start RECORD LIST
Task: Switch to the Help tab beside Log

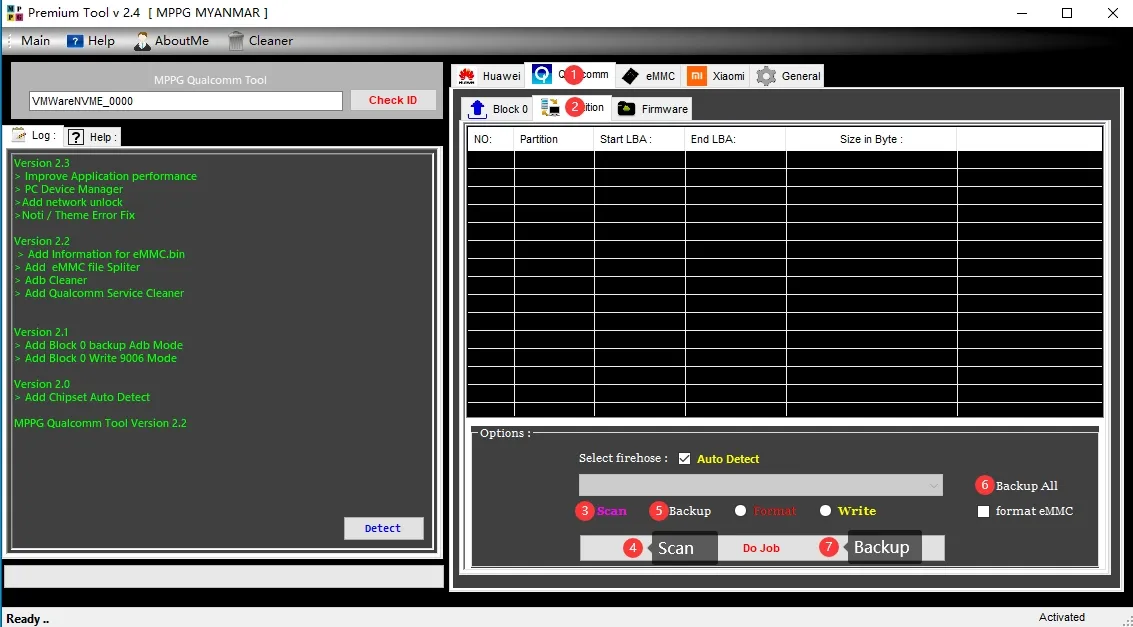Action: pos(92,137)
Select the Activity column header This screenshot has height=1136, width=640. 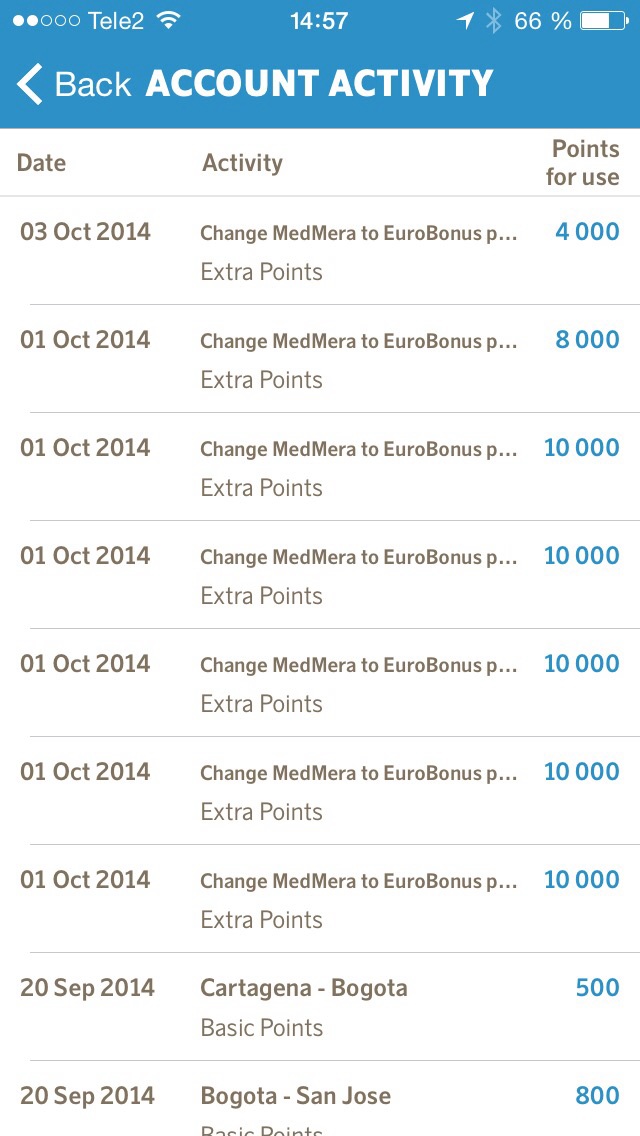tap(242, 163)
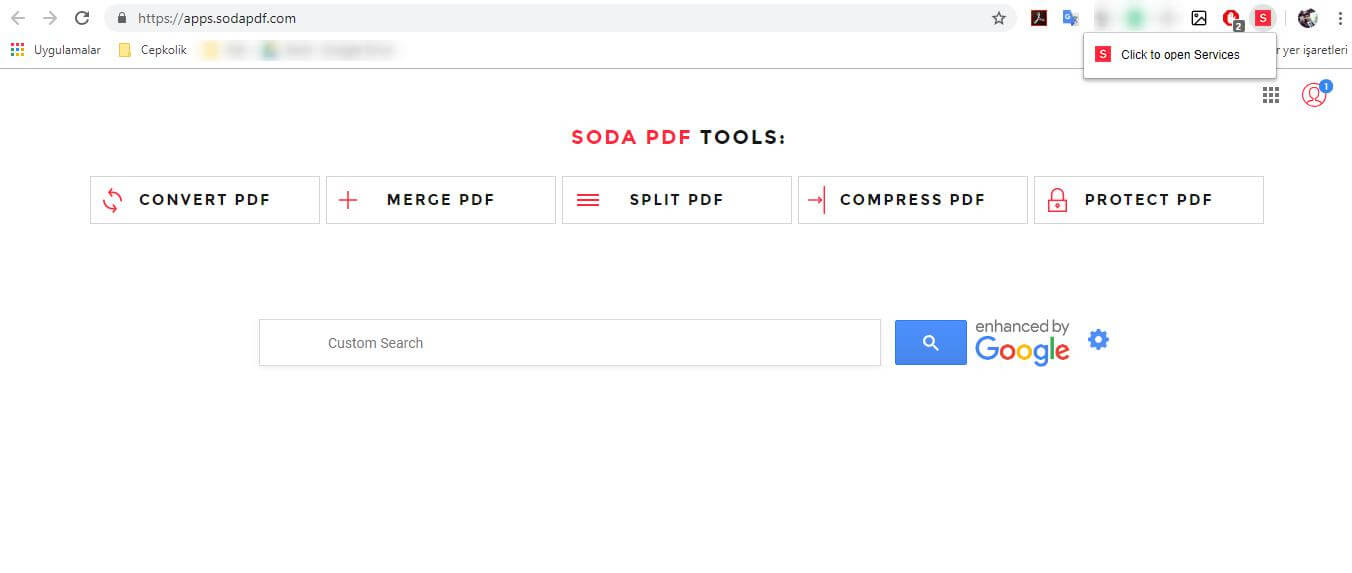Click the Soda PDF extension icon
The width and height of the screenshot is (1352, 573).
(x=1263, y=18)
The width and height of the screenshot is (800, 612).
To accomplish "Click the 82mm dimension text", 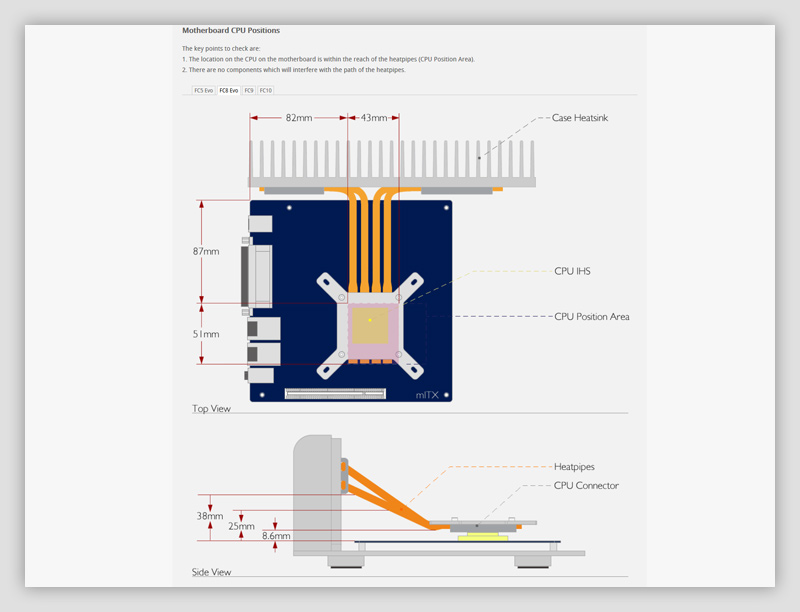I will (298, 118).
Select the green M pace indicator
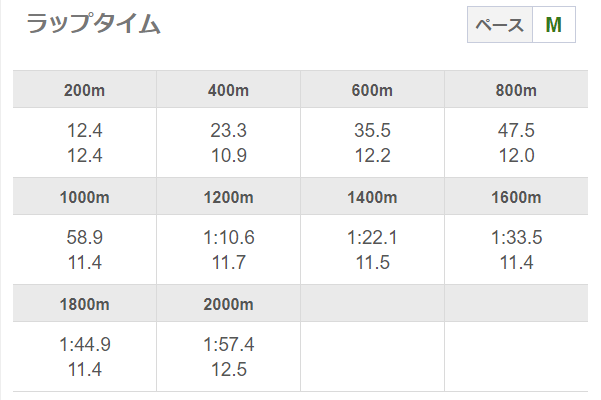 click(x=553, y=25)
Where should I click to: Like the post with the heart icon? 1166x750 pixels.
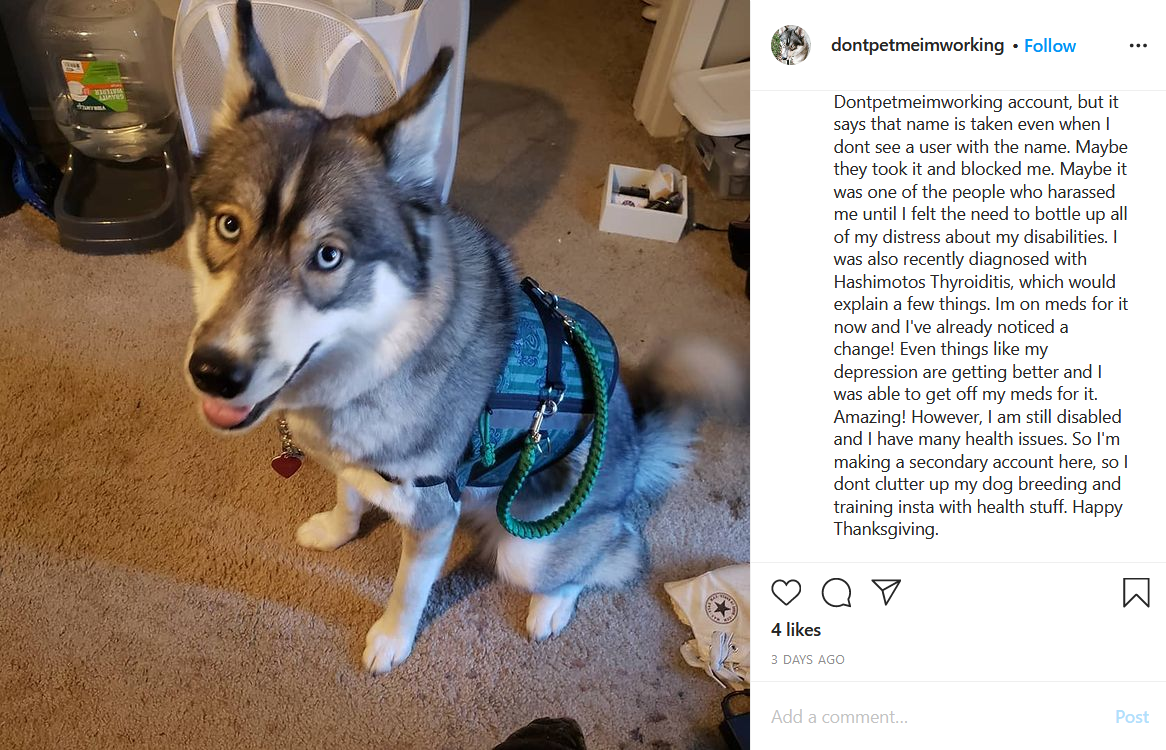point(786,592)
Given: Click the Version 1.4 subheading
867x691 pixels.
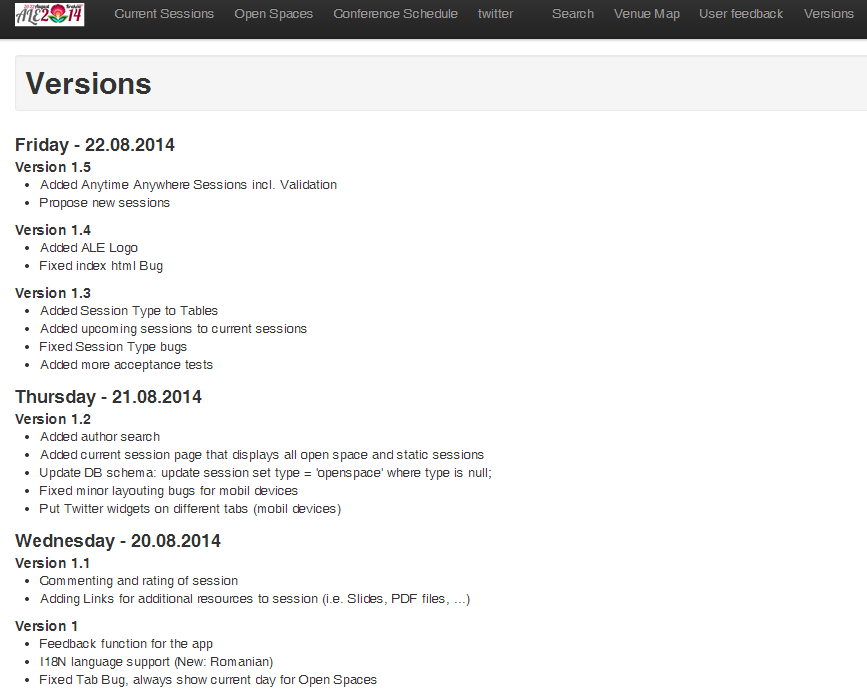Looking at the screenshot, I should [x=53, y=230].
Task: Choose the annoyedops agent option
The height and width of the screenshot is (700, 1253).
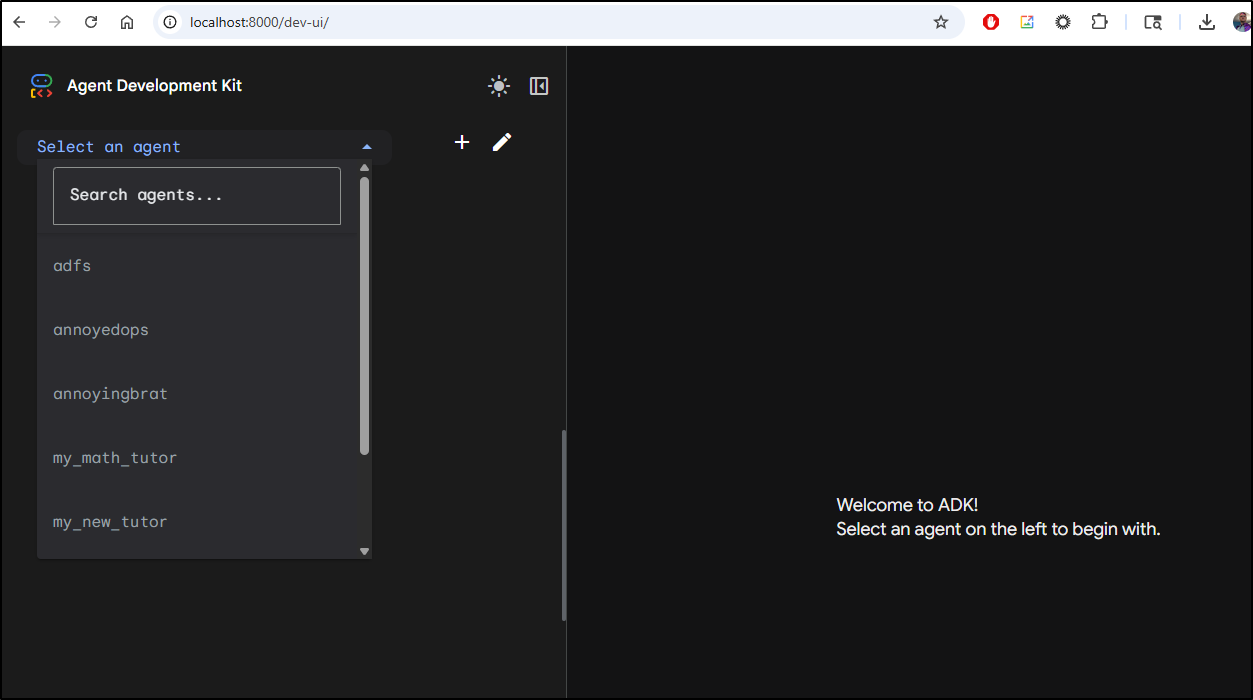Action: tap(101, 330)
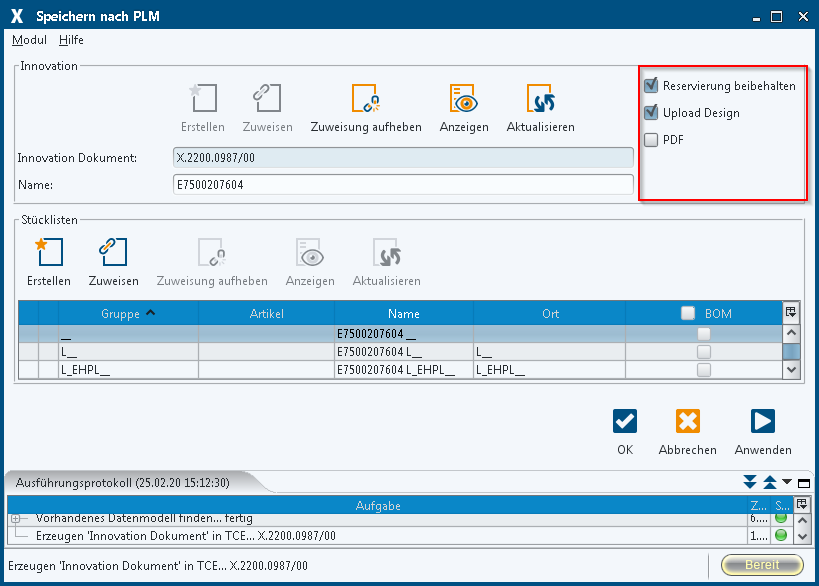The image size is (819, 586).
Task: Click the Name input field with E7500207604
Action: 402,185
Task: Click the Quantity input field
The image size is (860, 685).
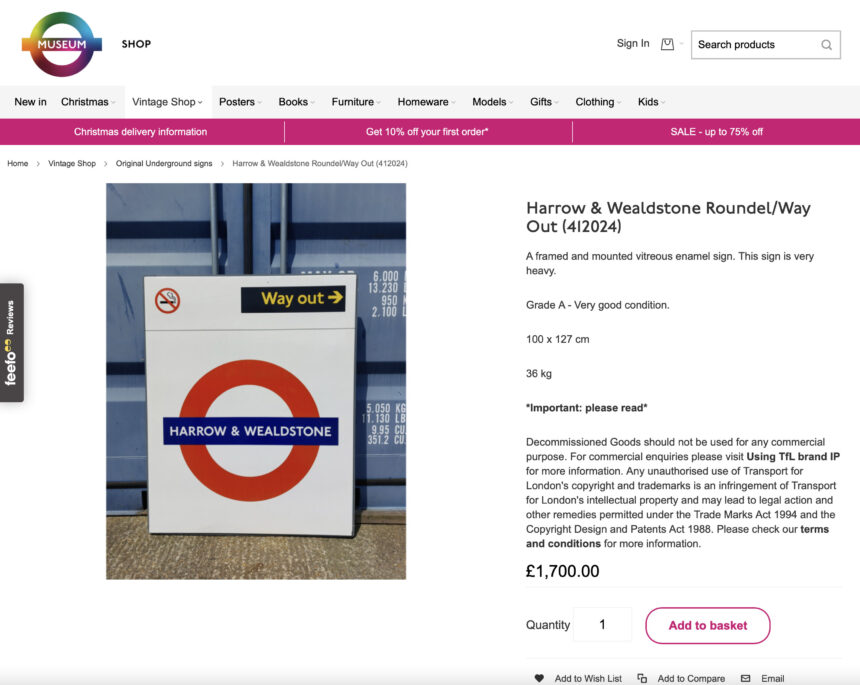Action: (602, 624)
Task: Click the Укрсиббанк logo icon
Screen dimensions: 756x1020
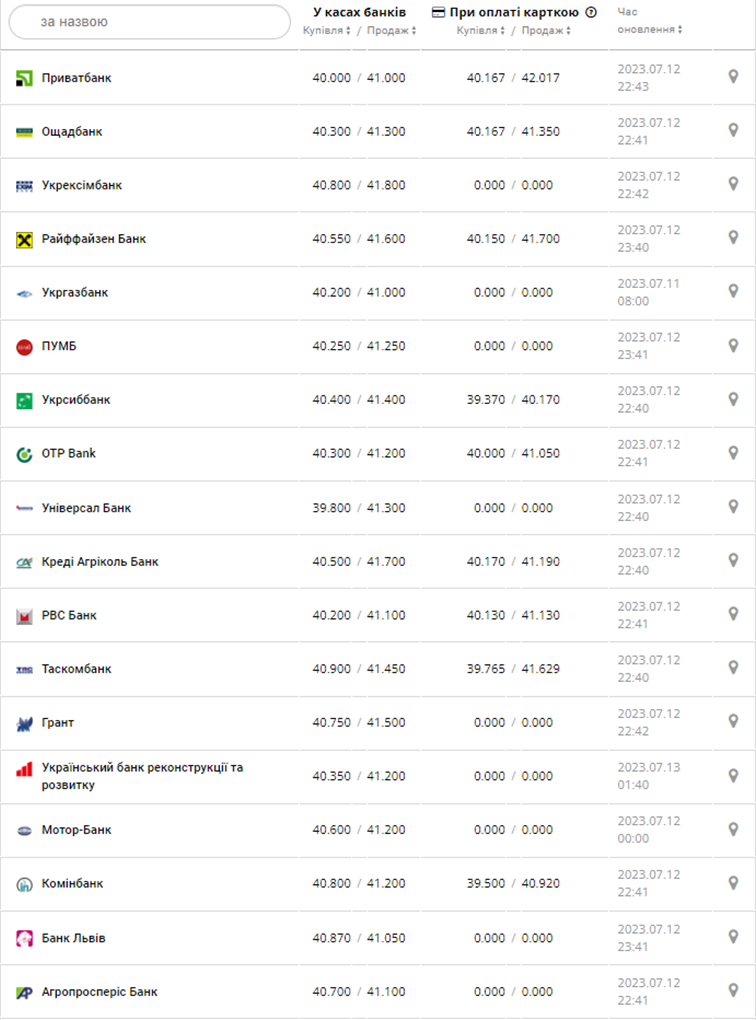Action: (25, 400)
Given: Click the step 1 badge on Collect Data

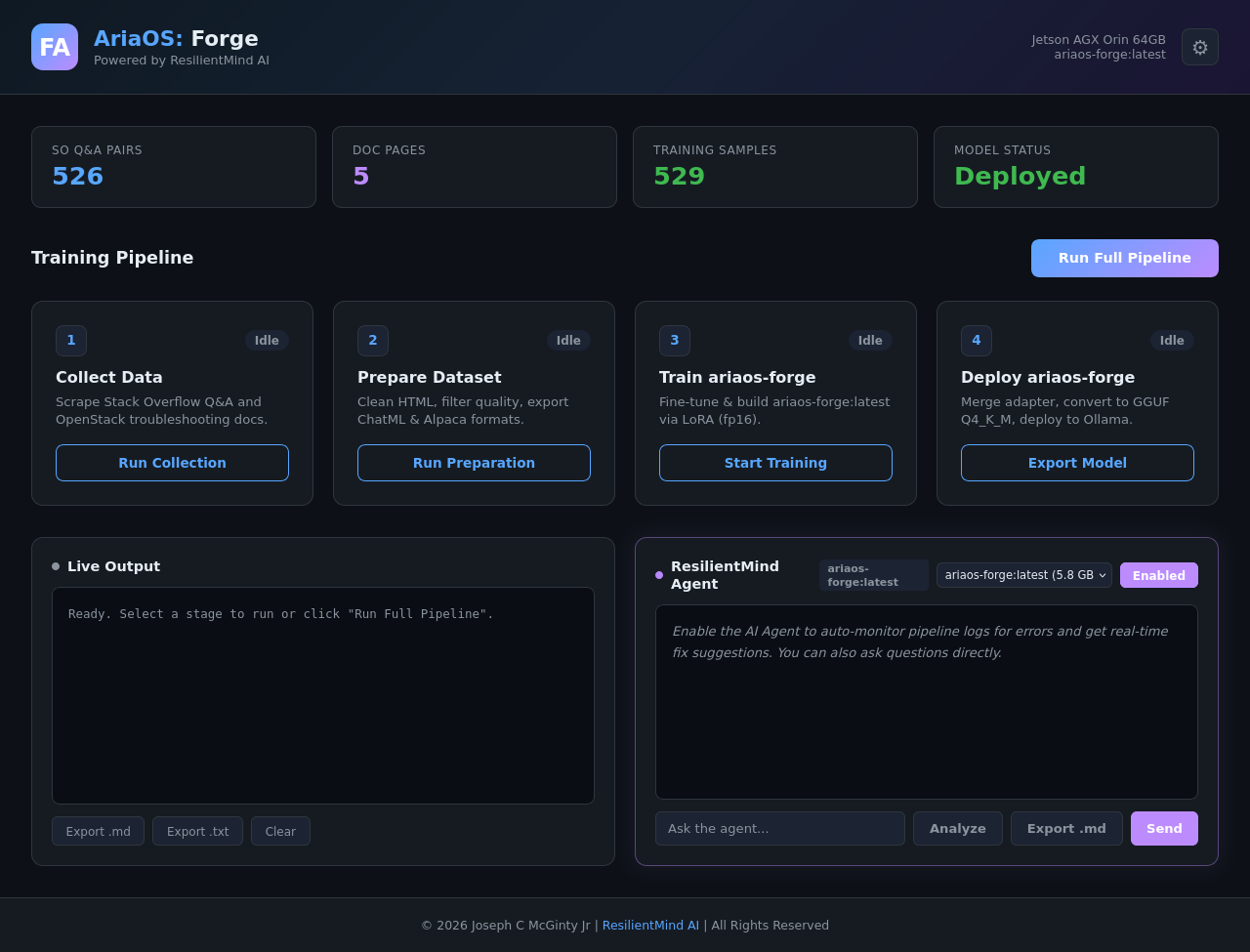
end RECORD LIST
STATED PROBLEM -
Put the records into a JSON list of strings, one per line with blank lines omitted, beginning at the line that has "Task: Click the Укрсиббанк logo icon" and stopping at the end of the records. Leave the pictures out.

SOLUTION -
[
  "Task: Click the Укрсиббанк logo icon",
  "Screen dimensions: 756x1020",
  "Action: (25, 400)",
  "Given: Click the step 1 badge on Collect Data"
]